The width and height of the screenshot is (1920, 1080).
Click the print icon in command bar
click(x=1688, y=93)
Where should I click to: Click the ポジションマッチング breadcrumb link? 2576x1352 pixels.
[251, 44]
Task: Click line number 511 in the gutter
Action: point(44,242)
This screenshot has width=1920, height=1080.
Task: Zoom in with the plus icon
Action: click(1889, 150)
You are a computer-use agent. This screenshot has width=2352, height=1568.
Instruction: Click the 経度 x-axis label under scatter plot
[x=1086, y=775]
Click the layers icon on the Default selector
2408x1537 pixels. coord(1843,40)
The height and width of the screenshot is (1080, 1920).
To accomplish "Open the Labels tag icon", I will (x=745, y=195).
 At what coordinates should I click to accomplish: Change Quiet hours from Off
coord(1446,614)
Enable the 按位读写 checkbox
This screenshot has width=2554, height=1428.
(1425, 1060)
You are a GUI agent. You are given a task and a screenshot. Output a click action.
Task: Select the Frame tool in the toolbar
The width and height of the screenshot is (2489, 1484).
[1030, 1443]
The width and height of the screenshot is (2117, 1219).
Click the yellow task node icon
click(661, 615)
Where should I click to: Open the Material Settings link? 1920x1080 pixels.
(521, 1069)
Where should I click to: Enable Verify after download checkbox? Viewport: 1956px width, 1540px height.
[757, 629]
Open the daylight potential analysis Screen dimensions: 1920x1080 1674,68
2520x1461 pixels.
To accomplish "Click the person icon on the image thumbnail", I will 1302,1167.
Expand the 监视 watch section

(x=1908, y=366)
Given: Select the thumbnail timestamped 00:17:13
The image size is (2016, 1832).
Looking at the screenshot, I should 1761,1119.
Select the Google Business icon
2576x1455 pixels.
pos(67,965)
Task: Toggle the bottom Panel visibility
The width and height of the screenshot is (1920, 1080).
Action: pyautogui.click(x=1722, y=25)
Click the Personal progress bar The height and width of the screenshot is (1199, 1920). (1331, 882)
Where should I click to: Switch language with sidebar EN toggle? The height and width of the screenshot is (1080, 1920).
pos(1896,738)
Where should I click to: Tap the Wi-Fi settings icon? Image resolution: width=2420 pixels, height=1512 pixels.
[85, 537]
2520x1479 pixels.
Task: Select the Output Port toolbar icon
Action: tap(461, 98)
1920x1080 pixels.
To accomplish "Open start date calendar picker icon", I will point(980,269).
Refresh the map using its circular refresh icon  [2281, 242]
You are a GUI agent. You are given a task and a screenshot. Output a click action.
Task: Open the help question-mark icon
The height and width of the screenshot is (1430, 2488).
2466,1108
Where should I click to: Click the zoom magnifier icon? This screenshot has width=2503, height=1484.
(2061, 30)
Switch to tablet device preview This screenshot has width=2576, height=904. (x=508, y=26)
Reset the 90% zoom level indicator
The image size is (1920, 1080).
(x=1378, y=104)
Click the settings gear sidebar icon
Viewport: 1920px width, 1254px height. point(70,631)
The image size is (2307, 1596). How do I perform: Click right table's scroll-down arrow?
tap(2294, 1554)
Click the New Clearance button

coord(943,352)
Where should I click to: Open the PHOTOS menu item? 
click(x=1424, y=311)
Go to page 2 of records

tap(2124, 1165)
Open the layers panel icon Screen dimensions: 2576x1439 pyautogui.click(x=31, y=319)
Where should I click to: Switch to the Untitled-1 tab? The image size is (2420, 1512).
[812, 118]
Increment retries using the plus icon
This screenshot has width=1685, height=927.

### What to work on:
For this exercise, copy every line of the data that holds "thumbnail".

### Written solution:
To accomplish "Click the person icon on the image thumbnail", I will 1302,1167.
Given: Select the thumbnail timestamped 00:17:13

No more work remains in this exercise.